The comment is painfully accurate. Most leaders squander their best power: To make life better for caregivers & patients.
As a trial lawyer entering hospital leadership in 1975 I asked myself a core question & got an answer that changed my life & the lives of hundreds of thousands since.
Who is my client?"
I sat in the ER & watched patients come go. Untrained in anything but law, I wondered how I could help? A Code Blue was called. I took a few steps & stopped. What was I going to do, draft a will? I knew I could use the law to warn of the need for better care but I was given the chance to do more.
That is how it came to me. I was responsible for several departments. Maybe those caregivers were my "clients". If I took loving care of them they would take better care of patients & each other. As a side point, we would also minimize lawsuits & practices that lead to them. I had the power to impact the quality of their lives & they had the power to heal people in need!
I did not want to "miss this opportunity."
For the next forty-five years I led tens of thousands of caregivers in three different health care systems, a healthcare company & two charitable foundations. The simple leadership mission of "taking care of the people who take care of people" resonated through every place I led. Employee & patient satisfaction (also quality & finance) soared in every setting.

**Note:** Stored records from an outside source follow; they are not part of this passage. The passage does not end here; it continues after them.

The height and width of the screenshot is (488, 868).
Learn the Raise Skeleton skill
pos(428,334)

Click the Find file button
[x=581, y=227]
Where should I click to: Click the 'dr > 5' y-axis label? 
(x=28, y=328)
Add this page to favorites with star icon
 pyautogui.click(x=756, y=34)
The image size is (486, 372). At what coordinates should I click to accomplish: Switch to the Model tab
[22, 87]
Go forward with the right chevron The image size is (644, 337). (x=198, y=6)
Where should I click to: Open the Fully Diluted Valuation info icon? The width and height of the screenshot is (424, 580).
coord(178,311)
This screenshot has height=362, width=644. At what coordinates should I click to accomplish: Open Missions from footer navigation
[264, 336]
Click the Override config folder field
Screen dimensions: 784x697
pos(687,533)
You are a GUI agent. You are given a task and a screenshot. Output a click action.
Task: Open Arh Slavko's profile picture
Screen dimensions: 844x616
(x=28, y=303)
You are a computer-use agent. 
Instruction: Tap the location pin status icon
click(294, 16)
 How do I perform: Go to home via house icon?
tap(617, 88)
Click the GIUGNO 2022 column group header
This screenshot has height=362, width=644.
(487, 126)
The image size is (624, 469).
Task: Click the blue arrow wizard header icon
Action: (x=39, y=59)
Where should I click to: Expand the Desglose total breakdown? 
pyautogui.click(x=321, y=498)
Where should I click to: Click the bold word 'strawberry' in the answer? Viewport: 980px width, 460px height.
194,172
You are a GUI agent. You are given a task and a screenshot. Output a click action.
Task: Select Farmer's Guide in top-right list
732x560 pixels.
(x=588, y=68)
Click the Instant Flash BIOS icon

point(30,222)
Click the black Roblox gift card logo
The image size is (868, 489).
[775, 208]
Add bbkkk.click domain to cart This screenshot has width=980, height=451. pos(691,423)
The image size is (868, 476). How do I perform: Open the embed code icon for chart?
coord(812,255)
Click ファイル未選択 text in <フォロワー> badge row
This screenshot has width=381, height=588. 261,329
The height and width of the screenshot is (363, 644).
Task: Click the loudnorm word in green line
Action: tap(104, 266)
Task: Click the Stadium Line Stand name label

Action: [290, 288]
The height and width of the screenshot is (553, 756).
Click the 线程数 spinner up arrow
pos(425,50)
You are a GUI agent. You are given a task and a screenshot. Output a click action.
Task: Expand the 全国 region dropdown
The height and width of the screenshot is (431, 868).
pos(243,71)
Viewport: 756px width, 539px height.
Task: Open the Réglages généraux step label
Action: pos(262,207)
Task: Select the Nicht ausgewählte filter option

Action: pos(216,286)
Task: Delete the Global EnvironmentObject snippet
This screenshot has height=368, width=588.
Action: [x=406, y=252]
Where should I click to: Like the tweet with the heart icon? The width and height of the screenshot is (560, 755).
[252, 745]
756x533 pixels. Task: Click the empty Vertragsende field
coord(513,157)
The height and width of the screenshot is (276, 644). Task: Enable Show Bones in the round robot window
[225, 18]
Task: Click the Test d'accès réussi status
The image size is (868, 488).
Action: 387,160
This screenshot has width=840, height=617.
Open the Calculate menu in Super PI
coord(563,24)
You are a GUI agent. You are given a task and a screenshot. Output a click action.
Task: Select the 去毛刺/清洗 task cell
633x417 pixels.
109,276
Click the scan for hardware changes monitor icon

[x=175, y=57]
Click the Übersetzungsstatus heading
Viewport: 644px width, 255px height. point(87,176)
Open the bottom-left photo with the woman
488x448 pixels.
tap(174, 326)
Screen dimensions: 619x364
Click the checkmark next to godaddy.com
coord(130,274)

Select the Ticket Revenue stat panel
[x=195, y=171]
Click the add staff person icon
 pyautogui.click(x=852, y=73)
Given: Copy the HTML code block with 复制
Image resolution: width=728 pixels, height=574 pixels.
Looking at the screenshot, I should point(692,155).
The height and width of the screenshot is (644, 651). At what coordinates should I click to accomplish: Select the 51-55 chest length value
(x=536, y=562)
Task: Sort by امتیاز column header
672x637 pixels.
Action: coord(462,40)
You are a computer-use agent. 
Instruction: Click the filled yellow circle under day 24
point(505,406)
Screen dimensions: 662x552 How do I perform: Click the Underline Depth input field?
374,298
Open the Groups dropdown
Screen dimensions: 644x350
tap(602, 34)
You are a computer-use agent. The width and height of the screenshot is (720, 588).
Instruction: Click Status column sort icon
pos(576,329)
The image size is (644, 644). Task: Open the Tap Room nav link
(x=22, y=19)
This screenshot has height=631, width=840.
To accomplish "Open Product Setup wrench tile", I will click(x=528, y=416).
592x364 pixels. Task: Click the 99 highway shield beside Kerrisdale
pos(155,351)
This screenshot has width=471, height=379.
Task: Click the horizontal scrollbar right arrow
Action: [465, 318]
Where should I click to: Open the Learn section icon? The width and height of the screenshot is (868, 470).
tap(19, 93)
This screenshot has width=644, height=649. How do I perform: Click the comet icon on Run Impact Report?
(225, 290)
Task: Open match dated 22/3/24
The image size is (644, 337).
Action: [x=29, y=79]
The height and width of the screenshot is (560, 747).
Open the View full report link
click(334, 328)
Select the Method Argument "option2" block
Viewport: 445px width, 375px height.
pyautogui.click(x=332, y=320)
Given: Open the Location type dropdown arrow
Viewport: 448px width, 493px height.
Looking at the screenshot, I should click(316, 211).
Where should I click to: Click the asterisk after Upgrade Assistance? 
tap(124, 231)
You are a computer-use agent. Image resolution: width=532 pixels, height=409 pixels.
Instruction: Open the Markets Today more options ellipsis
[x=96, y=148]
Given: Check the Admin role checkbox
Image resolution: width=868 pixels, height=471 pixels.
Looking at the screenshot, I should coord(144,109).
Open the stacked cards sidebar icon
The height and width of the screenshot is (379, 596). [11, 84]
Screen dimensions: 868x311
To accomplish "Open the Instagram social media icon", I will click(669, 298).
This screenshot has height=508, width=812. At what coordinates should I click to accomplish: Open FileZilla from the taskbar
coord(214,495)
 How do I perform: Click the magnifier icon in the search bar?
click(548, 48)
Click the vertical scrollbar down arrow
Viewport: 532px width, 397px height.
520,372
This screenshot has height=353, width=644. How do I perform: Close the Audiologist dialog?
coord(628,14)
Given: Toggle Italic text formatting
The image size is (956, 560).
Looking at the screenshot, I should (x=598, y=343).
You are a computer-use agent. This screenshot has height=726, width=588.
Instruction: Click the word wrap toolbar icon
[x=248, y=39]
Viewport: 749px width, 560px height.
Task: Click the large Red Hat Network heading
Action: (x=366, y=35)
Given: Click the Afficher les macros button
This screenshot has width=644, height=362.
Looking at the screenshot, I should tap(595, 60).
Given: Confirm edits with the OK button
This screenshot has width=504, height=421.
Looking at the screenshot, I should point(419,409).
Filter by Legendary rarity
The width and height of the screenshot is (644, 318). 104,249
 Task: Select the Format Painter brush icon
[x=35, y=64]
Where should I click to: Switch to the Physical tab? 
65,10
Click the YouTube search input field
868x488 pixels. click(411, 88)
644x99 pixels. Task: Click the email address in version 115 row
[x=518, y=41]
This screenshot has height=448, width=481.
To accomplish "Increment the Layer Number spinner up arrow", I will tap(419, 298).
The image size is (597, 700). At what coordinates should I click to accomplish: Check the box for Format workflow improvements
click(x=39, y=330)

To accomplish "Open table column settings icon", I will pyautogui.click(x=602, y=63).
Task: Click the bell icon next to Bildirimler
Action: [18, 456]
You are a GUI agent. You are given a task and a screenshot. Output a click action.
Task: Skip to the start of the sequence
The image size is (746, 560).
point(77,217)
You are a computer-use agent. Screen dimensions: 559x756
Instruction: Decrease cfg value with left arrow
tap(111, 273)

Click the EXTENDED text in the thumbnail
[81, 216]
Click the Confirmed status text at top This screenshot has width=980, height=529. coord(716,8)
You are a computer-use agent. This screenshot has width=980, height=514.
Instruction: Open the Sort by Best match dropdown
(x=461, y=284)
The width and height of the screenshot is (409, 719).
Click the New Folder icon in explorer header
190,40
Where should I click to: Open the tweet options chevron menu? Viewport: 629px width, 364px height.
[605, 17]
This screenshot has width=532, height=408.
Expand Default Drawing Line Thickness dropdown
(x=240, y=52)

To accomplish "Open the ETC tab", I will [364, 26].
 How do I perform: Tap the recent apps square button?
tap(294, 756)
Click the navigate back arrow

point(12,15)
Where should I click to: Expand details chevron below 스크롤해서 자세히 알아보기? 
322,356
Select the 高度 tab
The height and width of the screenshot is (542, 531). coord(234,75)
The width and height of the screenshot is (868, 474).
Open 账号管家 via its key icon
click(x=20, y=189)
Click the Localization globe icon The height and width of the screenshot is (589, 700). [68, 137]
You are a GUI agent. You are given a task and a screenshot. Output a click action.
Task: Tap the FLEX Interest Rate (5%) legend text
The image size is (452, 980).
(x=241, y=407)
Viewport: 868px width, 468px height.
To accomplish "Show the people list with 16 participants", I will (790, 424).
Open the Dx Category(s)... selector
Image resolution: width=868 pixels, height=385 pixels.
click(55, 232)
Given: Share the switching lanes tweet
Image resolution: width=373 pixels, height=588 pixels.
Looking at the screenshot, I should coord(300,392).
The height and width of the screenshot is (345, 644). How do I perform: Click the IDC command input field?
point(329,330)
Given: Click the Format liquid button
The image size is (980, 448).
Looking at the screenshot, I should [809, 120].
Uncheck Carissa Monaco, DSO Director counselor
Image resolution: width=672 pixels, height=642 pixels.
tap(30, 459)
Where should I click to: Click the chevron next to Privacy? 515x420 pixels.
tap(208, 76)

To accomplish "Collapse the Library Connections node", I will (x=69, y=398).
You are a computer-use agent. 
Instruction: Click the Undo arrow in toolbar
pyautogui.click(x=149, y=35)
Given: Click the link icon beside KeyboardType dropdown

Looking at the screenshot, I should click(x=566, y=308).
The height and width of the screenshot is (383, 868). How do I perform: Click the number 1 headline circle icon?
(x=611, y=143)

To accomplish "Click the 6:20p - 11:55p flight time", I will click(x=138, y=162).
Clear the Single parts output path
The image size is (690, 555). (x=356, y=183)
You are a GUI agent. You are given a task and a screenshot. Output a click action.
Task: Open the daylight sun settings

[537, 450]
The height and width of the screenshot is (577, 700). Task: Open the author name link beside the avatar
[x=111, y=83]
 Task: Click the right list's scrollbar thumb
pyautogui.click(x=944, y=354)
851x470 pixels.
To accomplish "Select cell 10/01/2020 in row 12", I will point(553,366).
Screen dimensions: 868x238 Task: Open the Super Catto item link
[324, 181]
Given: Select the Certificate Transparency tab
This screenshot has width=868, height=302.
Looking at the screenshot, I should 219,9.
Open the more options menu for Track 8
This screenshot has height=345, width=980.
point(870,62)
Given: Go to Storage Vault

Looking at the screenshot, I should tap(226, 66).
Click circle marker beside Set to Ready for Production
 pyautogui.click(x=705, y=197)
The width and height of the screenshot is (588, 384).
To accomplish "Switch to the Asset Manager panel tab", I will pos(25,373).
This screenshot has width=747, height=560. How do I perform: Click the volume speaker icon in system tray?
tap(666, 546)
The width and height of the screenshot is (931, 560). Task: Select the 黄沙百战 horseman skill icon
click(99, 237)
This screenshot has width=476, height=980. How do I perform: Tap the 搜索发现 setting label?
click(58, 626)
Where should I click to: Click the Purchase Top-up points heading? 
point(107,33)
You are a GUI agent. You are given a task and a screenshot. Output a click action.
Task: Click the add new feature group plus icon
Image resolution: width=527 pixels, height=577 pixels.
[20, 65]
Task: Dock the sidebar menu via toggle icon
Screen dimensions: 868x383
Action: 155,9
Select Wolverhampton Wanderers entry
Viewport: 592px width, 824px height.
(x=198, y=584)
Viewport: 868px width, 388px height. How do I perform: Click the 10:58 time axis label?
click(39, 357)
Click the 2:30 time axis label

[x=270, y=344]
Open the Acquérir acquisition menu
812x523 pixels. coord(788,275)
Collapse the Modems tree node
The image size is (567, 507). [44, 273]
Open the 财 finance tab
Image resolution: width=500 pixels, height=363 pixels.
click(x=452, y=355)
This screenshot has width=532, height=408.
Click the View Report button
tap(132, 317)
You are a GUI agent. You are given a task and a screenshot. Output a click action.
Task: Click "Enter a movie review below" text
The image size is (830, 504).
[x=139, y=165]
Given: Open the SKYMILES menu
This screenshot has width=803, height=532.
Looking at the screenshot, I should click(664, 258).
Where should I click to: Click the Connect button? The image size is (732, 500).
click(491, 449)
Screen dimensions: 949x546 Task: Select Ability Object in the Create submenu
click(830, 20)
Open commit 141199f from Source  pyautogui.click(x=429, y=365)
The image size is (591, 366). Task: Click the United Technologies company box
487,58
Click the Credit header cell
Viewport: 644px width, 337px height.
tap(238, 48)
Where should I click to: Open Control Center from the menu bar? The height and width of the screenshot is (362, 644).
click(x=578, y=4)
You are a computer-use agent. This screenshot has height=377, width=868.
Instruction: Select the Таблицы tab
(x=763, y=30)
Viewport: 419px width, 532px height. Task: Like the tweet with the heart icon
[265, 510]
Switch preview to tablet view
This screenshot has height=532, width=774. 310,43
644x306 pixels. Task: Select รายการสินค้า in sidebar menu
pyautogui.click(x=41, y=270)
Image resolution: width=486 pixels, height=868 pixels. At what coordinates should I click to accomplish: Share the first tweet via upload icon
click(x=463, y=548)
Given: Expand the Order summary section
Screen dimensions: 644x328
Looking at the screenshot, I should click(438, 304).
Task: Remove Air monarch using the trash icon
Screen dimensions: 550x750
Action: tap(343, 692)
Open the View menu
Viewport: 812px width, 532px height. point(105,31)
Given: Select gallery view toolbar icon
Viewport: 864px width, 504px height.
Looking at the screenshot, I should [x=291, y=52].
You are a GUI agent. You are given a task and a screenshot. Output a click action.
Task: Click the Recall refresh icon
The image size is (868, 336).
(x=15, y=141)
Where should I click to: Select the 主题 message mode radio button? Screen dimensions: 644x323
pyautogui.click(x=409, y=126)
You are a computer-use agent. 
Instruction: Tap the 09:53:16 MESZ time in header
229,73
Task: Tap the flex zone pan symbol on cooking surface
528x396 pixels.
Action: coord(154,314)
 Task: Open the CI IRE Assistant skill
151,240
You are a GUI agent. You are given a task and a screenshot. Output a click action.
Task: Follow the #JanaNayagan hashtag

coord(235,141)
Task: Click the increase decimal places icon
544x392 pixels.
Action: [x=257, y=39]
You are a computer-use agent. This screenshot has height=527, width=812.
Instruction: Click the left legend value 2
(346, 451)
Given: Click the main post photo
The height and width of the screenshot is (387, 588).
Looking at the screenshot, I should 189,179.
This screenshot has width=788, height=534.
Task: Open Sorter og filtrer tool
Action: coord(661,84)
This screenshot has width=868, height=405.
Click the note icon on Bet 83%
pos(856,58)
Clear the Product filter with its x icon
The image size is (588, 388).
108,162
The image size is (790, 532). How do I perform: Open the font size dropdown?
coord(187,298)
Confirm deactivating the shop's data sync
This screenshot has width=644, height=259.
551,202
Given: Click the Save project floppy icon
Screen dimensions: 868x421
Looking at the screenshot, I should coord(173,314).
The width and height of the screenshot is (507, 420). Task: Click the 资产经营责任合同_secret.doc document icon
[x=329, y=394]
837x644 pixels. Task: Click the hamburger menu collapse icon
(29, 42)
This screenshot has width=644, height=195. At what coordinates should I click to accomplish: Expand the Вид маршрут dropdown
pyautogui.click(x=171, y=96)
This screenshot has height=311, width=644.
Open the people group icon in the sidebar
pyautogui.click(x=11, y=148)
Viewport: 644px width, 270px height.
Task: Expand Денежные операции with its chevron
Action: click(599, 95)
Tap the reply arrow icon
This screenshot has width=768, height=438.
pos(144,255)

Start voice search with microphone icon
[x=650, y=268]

That work continues in hospitals that practice Radical Loving Care® (RLC).
What is being squandered? Most leaders fail to practice RLC. Instead of nurturing, they threaten. Instead of removing bad leaders they tolerate mediocrity. Instead of loving their work they demean it as just a job.
Culture determines behavior. Leaders determine culture. Leaders have a massive opportunity to create cultures of loving care. When they waste that they betray the mission of the hospitals where they lead.
Please share this. Ask leaders to sit in the ER & ask themselves one question: How can I impact patient care? What if I took better care of caregivers: encouraged & inspired them, made sure they had supportive leaders, had them tell me how they give loving care & thus empower them as teachers. What if I practiced a core element of Radical Loving Care: humility.